DATASET EXTRACT ::
········

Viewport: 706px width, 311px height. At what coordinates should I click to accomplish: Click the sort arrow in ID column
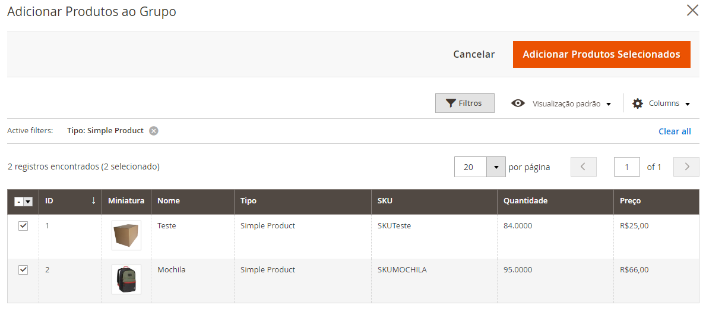pyautogui.click(x=94, y=200)
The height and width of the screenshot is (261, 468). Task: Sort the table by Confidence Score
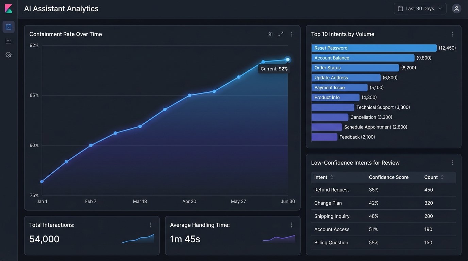tap(388, 177)
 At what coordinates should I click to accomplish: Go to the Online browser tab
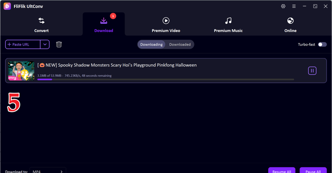(x=290, y=25)
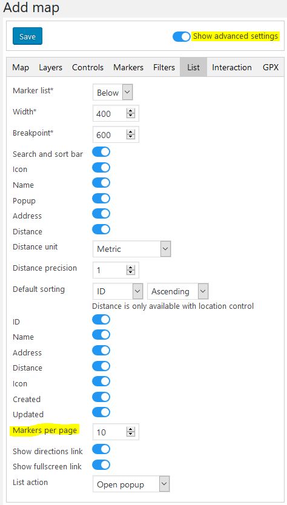Select the Markers tab
Screen dimensions: 287x505
pos(128,67)
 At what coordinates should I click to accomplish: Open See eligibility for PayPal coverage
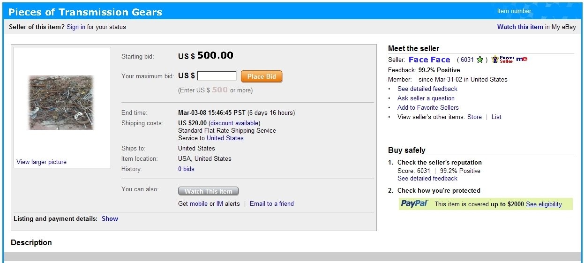tap(544, 204)
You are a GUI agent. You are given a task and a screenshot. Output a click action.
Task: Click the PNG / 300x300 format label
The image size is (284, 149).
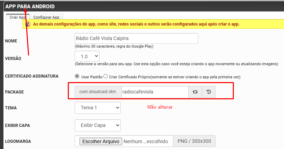(x=194, y=141)
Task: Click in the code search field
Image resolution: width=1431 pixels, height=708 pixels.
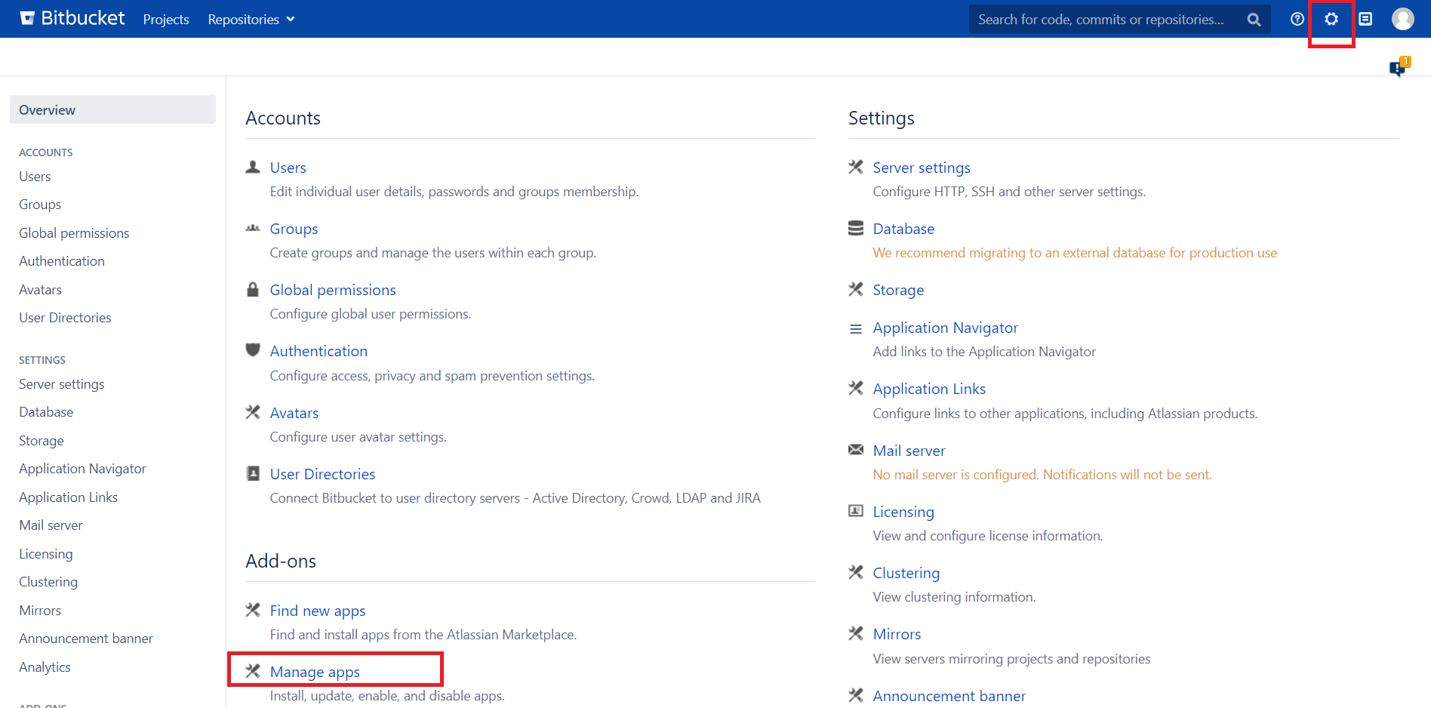Action: pos(1102,20)
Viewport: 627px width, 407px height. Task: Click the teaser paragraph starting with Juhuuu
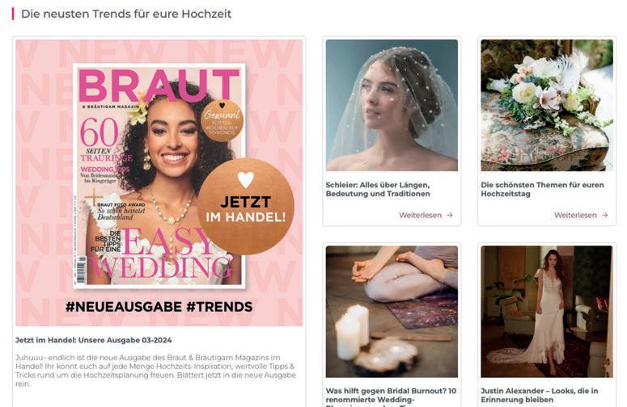155,371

········

Every line of the material must be repeated exactly; pictures stay out.

Viewport: 706px width, 311px height. At what coordinates should I click to accomplish: Click the sort arrow in ID column
pyautogui.click(x=94, y=200)
The height and width of the screenshot is (261, 468). Task: Sort the table by Confidence Score
tap(388, 177)
 At what coordinates should I click to accomplish: Go to the Online browser tab
(x=290, y=25)
Select the Markers tab
Screen dimensions: 287x505
pos(128,67)
 At what coordinates should I click to accomplish: Open See eligibility for PayPal coverage
tap(544, 204)
You are a GUI agent. You are given a task and a screenshot. Output a click action.
Task: Click the PNG / 300x300 format label
The image size is (284, 149).
(x=194, y=141)
Task: Click in the code search field
Image resolution: width=1431 pixels, height=708 pixels.
Action: pos(1102,20)
Viewport: 627px width, 407px height. Task: Click the teaser paragraph starting with Juhuuu
155,371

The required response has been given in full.